**Direction:**
In the insurance reporting passage below, turn the paragraph beginning "Close to Report." into a short bulleted list that keeps its main facts.
### Passage shown
Companies continue to anticipate the planned introduction of the FASB’s/IASB’s Measurement of Insurance Contracts standards and Solvency II's Pillar 3 requirements. Several reporting methods are under consideration. While differences exist between the FASB and IASB on various aspects, their current approaches or a consensual approach could profoundly alter future reporting requirements. As companies embrace these new approaches, many challenges lie ahead.

Efficiently integrating new requirements into a reporting environment requires a flexible enterprise reporting strategy, which most organizations do not have. An effective enterprise reporting strategy places you in the best position to accommodate reporting changes as they occur without having to reconfigure, customize or re-implement systems.

Measurement of Insurance Contracts. The FASB and IASB have agreed on the principle of valuing insurance contracts according to their fulfillment value. Moreover, these proposed changes may not negate local country statutory reporting requirements. System modifications integrating those potential approaches are likely to have the greatest impact on actuarial or investments systems. Some organizations may have to alter or develop modeling tools to meet these requirements. All these tools and applications must be production ready and meet audit criteria. Some general ledger and data repository changes may also be necessary, as they could conflict with currently designed implementations.

Solvency II. Pillar 3 disclosure requirements include thousands of data elements to populate Quantitative Reporting Templates. Many of the QRT data elements reflect data elements that existing reporting environments capture, but may not be sufficiently granular to support Pillar 3 requirements. Insurers will use QRTs for analytical purposes to support the preparation of the Regular Supervisory Report and the Solvency and Financial Condition Report. The RSR's qualitative disclosures include information on exposures to different risk categories not typically captured in general ledger systems or data repositories and may require new applications. In particular, the extensive disclosure requirements for investments merit early consideration, whether or not third-party fund managers are involved.

Close to Report. The expected insurance contract and Pillar 3 reporting requirements coincide with existing external financial reporting timelines and place additional demands on staff and systems resources. Some quarterly QRTs have a five-week filing requirement after each quarter's end. Other annual QRTs have a 14-week filing requirement after the year's end. Some QRTs may be subject to audit. The RSR filing requirements currently anticipate an initial annual reporting requirement followed by a tri-annual requirement thereafter. The SFCR has an annually filing expectation. Both the RSR and SFCR have a 14-week filing requirement after the year's end.

Responding to new challenges

New reporting/disclosure requirements and converging financial reporting timelines further emphasize the need for an enterprise reporting strategy that:

• Has a primary focus on report-driven activities;

• Enforces enterprise data governance and sustains data quality;

• Enhances data availability and speed of delivery, reducing reliance on manual processes;

• Features financial systems capable of supporting concurrent, multiple accounting bases;

• Promotes timely data reconciliation across systems; and,

• Provides efficient Close to Report processes.

Key steps in integrating these characteristics into an enterprise-wide reporting strategy include:

1. Identifying required reports: A detailed assessment and inventory of current and future report requirements promote recognition of new reporting requirements and their impact on existing reports.
######
### Data extract
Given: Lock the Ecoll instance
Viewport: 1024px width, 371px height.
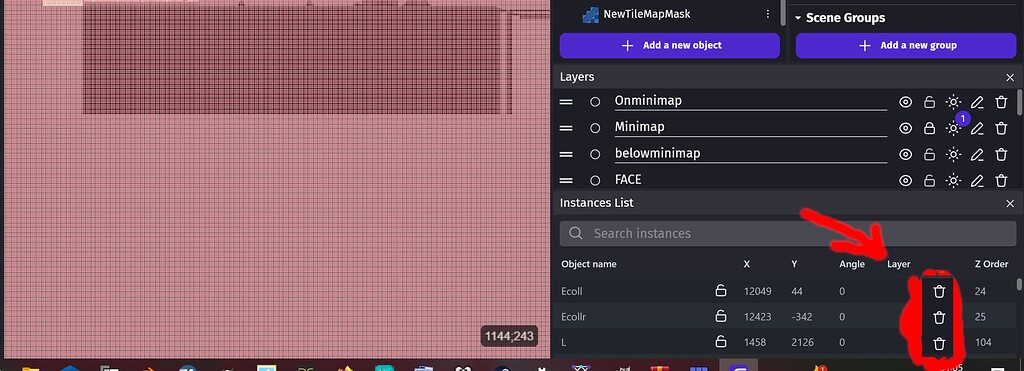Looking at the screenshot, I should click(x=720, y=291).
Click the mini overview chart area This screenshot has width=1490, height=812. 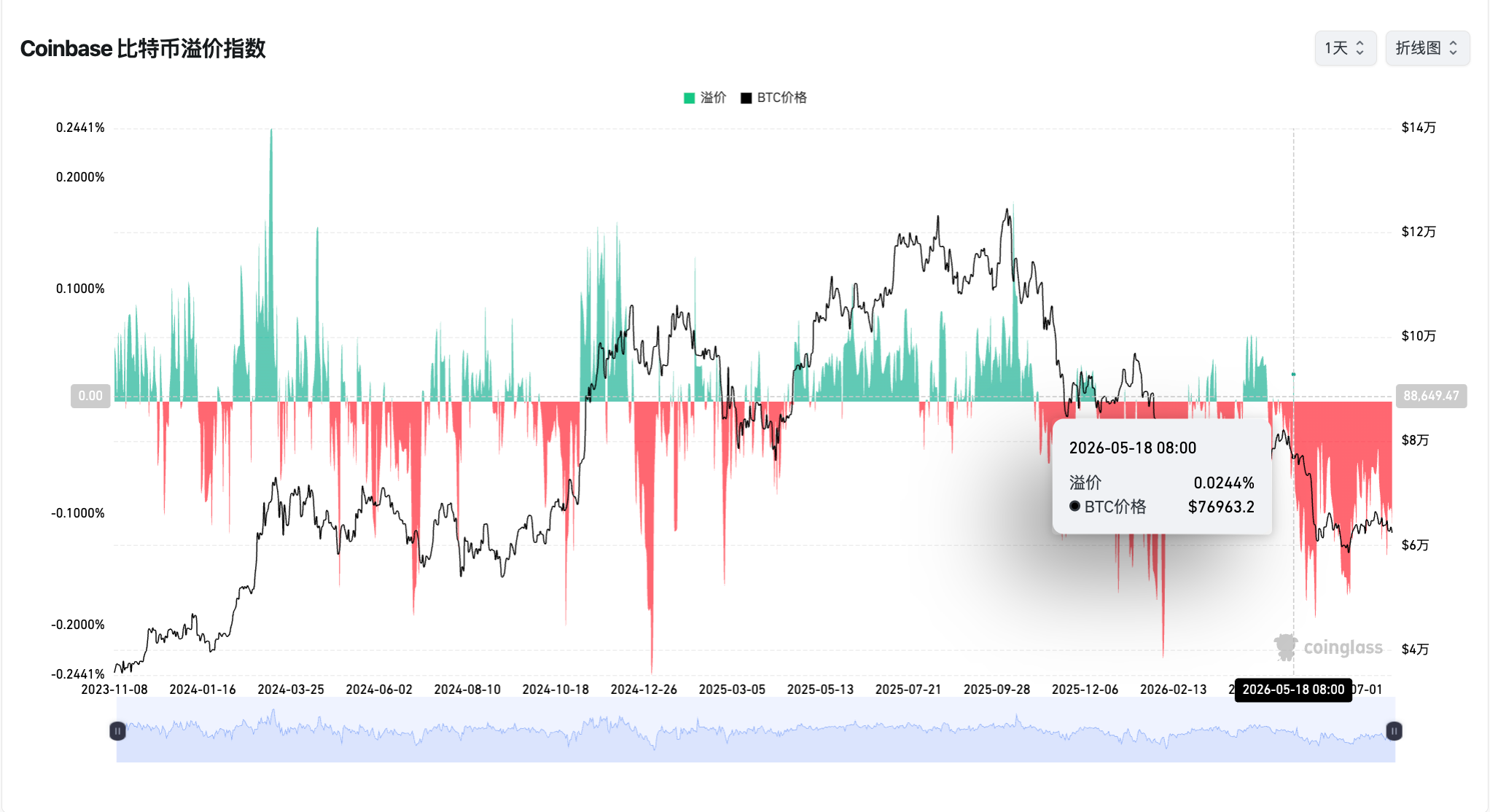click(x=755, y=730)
######
**Correct output:**
- The expected insurance contract and Pillar 3 reporting requirements overlap with existing external financial reporting timelines, adding demands on staff and systems.
- Some quarterly QRTs must be filed within five weeks after each quarter ends.
- Other, annual QRTs must be filed within 14 weeks after the year ends.
- Some QRTs may be subject to audit.
- The RSR is expected to be filed annually at first, then tri-annually.
- The SFCR is expected to be filed annually.
- Both the RSR and the SFCR must be filed within 14 weeks after the year ends.